Quant à savoir si les parents pourront être condamnés pour avoir mis la vie de leur enfant en danger en le faisant mendier ou en l'exposant au grand froid, Me Anne Reiser, spécialiste du droit de la famille, se dit «très dubitative». Il faudra non seulement prouver une réelle mise en danger, mais aussi faire reconnaître que l'auteur avait l'intention de mal agir et un mobile égoïste. Le facteur culturel pourra aussi être plaidé pour expliquer le comportement des parents. «Un parent suisse qui ferait la même chose serait certainement condamné. Mais, là, je demande à voir», affirme l'avocate.

Sur le plan pratique, il ne sera pas facile de faire demeurer des enfants roms dans un foyer. Les structures d'accueil sont déjà saturées. Et les enfants pourront facilement s'en échapper: «Les foyers sont des structures ouvertes, il n'y a pas de gardien, c'est un milieu éducatif», indique Olivier Baud, secrétaire général de la Fondation officielle de la jeunesse. Autre aspect problématique du placement d'un enfant: son coût, plus de 200'000 francs par année. «L'Etat a-t-il les finances et les places d'hébergement nécessaires?» se demande Anne Reiser.

Scolariser les petits mendiants ne sera pas non plus une mince tâche. Ils seront intégrés à des classes d'accueil déjà surchargées. Il faudra aussi s'assurer qu'ils fréquentent assidûment leur classe. Peut-être en les faisant accompagner par des éducateurs. «Le dispositif scolaire pour les accueillir est prêt. Mais il faudra peut-être réfléchir à une structure de prise en charge plus globale» que pour les autres élèves, indique Jean-Luc Boesiger, un responsable du Département de l'instruction publique.

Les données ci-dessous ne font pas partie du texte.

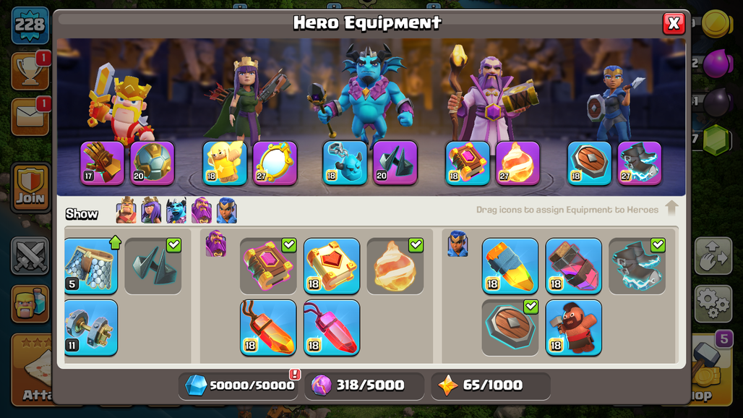Filter equipment by Barbarian King portrait

(126, 210)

Une arrestation surprenante
Les raisons de l'arrestation de la mère rom interpellée jeudi matin à l'Armée du Salut de Genève en compagnie de ses trois enfants sont maintenant connues. Elle devait purger 22 jours de prison pour n'avoir pas payé une série d'amendes, confirme la police genevoise. Ce motif fait bondir l'association Mesemrom.

Sa présidente, Me Dina Bazarbachi, rappelle qu'en décembre un arrêt de la Cour de justice avait annulé l'ensemble des amendes distribuées aux Roms, car elles n'avaient pas été notifiées correctement. Dès lors, les détentions pour non-paiement des amendes devenaient illicites. Après l'intervention de l'avocate, la mère a été libérée hier déjà et elle a pu récupérer ses enfants, qui avaient été placés en foyer. Dina Bazarbachi ne compte pas en rester là. «Je vais déposer une action en responsabilité contre l'Etat, pour demander réparation pour tort moral et détention illicite.» Le pouvoir judiciaire n'était pas en mesure hier soir de s'exprimer sur l'ordre d'écrou qui visait la femme.